Run tracking inference on videos without ground truth labels.

dreem track INPUT_DIR --checkpoint PATH --output DIR --crop-size SIZE [OPTIONS]

Arguments

Argument Required Description
INPUT_DIR Yes Input data directory
--checkpoint, -ckpt Yes Model checkpoint path (.ckpt)
--output, -o Yes Output directory
--crop-size, -cs Yes Crop size (should match training)

Options

Option Default Description
--video-type, -vt mp4 Video file extension
--anchor, -a centroid Anchor keypoint name
--clip-length, -cl 32 Frames per batch
--max-tracks, -mx - Maximum number of tracks
--confidence-threshold, -conf 0 Threshold for flagging low-confidence predictions. Results saved to the suggested frames section of the output .slp file.
--max-dist, -md - Maximum center distance between frames
--max-dist-multiplier, -mdm - Penalty multiplier applied when center distance exceeds --max-dist (default: 1.0)
--max-gap, -mg - Maximum frame gap for track continuity
--iou-mode, -iou mult IOU mode (mult or add)
--overlap-thresh, -ot - Overlap threshold
--max-angle, -ma - Maximum angle difference
--front-node, -fn - Front nodes for orientation (can repeat)
--back-node, -bn - Back nodes for orientation (can repeat)
--slp-file, -slp - Specific SLEAP label files (can repeat)
--video-file, -vid - Specific video files (can repeat)
--save-meta, -sm - Save frame metadata
--gpu/--no-gpu, -g GPU Use GPU or CPU
--config, -c - YAML config file
--set, -s - Config overrides
--quiet, -q - Suppress progress output
--verbose - Enable verbose logging

Example

dreem track ./data/inference \
    --checkpoint ./models/model.ckpt \
    --output ./results \
    --crop-size 70 \
    --max-tracks 5

Evaluation

Evaluate tracking performance against ground truth labels. Computes MOT metrics (MOTA, IDF1, ID switches).

dreem eval INPUT_DIR --checkpoint PATH --output DIR --crop-size SIZE [OPTIONS]

Arguments & Options

Same as dreem track.

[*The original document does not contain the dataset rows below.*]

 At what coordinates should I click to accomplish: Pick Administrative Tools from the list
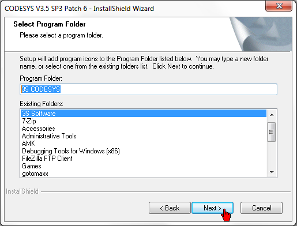[144, 136]
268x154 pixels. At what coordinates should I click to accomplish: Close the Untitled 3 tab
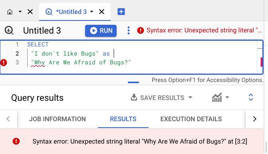click(102, 12)
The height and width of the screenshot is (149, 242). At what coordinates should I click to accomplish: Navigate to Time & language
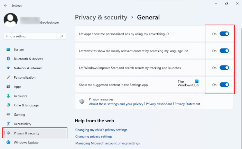coord(26,105)
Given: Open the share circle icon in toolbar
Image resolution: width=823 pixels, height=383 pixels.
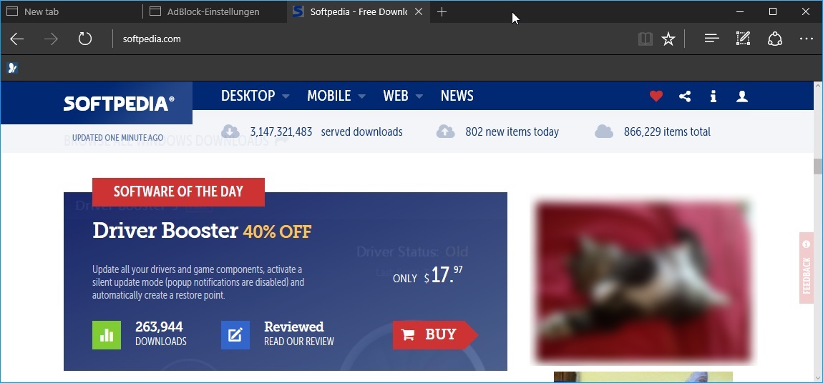Looking at the screenshot, I should tap(775, 39).
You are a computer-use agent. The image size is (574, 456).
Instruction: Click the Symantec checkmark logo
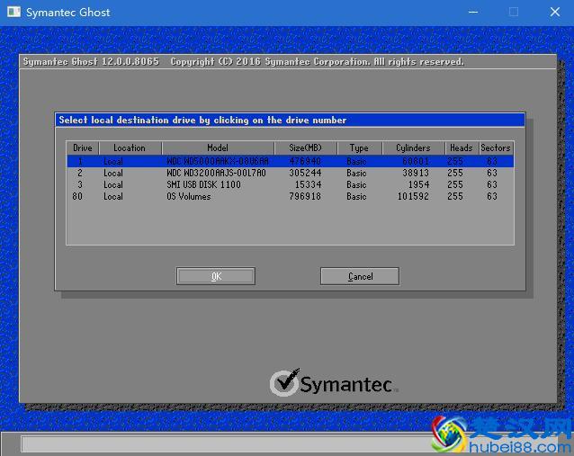coord(284,383)
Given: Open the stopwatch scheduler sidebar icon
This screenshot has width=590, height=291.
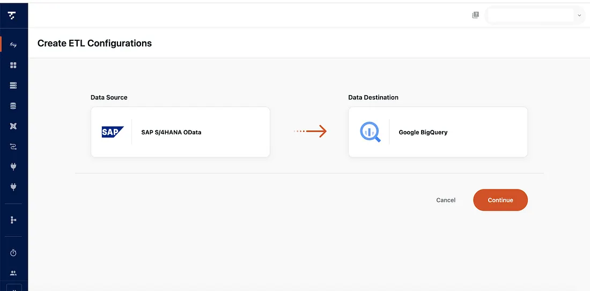Looking at the screenshot, I should (x=13, y=253).
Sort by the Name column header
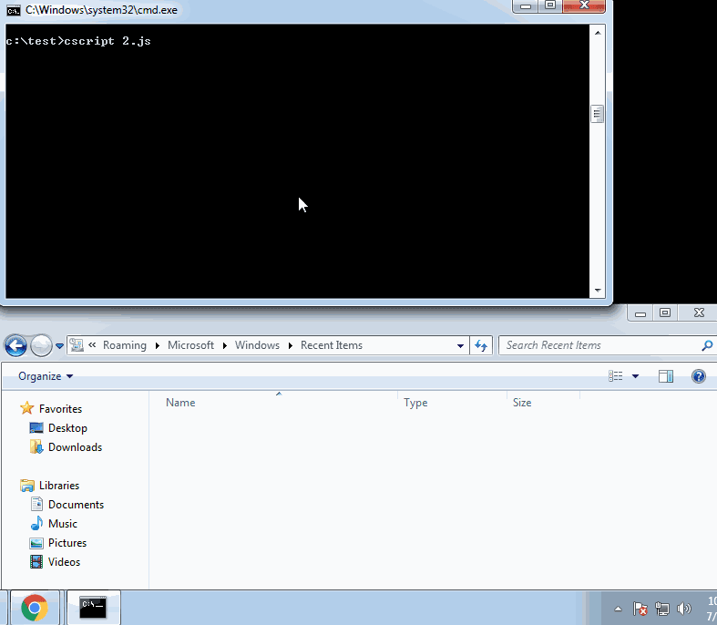 tap(180, 403)

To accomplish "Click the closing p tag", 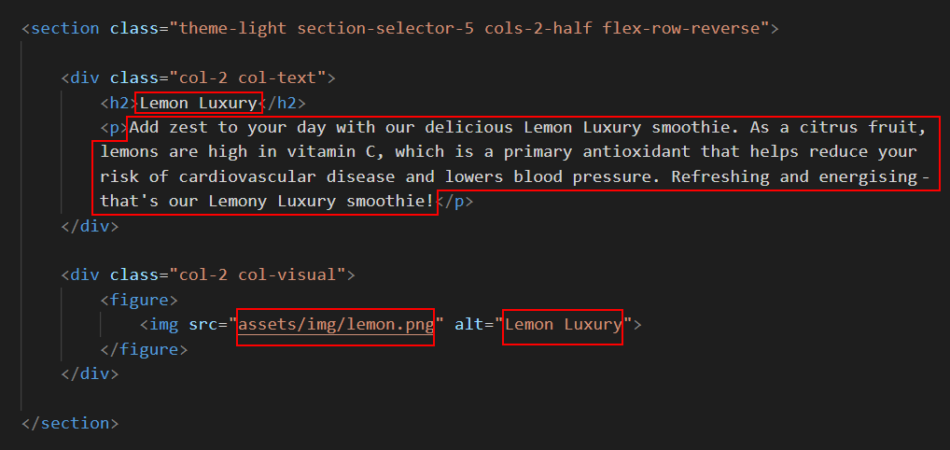I will coord(454,202).
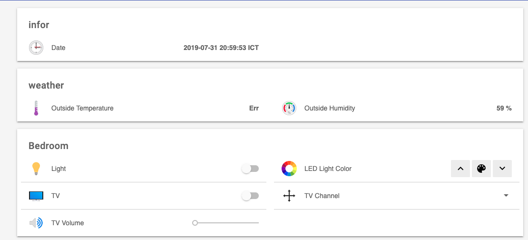Click the 59 % humidity value
Viewport: 528px width, 240px height.
click(x=504, y=108)
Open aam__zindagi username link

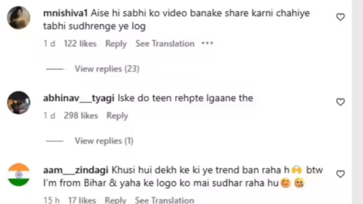76,170
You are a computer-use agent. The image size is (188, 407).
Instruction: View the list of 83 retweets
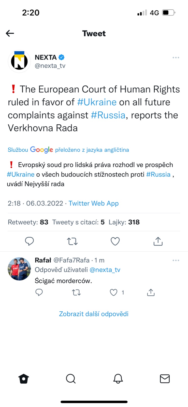28,222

The input directory must contain ground truth labels.

Example

dreem eval ./data/test \
    --checkpoint ./models/model.ckpt \
    --output ./eval_results \
    --crop-size 70 \
    --max-tracks 5

Output

  • .slp files with predicted tracks
  • motmetrics.csv with evaluation metrics
  • .h5 file with detailed results

Convert

Convert tracking data from external formats to SLEAP .slp files.

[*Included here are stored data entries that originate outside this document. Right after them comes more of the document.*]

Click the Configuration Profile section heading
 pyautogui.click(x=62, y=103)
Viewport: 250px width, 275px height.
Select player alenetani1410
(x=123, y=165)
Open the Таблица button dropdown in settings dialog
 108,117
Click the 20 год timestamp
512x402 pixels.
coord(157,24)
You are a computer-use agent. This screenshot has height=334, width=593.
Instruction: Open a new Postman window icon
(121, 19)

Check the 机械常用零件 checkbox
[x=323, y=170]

dreem convert FORMAT --labels PATH --videos PATH [OPTIONS]

Arguments

Argument Required Description
FORMAT Yes Source format to convert from (currently: trackmate)
--labels, -l Yes Paths to label files — repeat for multiple (e.g., -l file1.csv -l file2.csv)
--videos, -v Yes Paths to video files — repeat for multiple (e.g., -v file1.tif -v file2.tif)

Options

Option Default Description
--output, -o . Output directory for converted files
--to-mp4, -m - Convert TIF/ND2 videos to .mp4 format
--to-npy, -n - Convert TIF videos to .npy format

Example

dreem convert trackmate \
    -l ./data/labels1.csv \
    -l ./data/labels2.csv \
    -v ./data/video1.tif \
    -v ./data/video2.tif \
    --output ./converted \
    --to-mp4

Output

  • .slp files with tracks and detections (one per label/video pair)
  • .mp4 or .npy video files (if --to-mp4 or --to-npy is set)

1-indexed frame numbers are automatically converted to 0-indexed.


Config Overrides

Override any config value using --set with dot notation:

dreem track ./data \
    --checkpoint model.ckpt \
    --output ./results \
    --crop-size 70 \
    --set tracker.window_size=16 \
    --set tracker.decay_time=0.9

For complex configurations, use a YAML file with --config:

dreem train ./data/train --val-dir ./data/val --crop-size 70 --config ./my_config.yaml

See Training Config and Inference Config for all available options.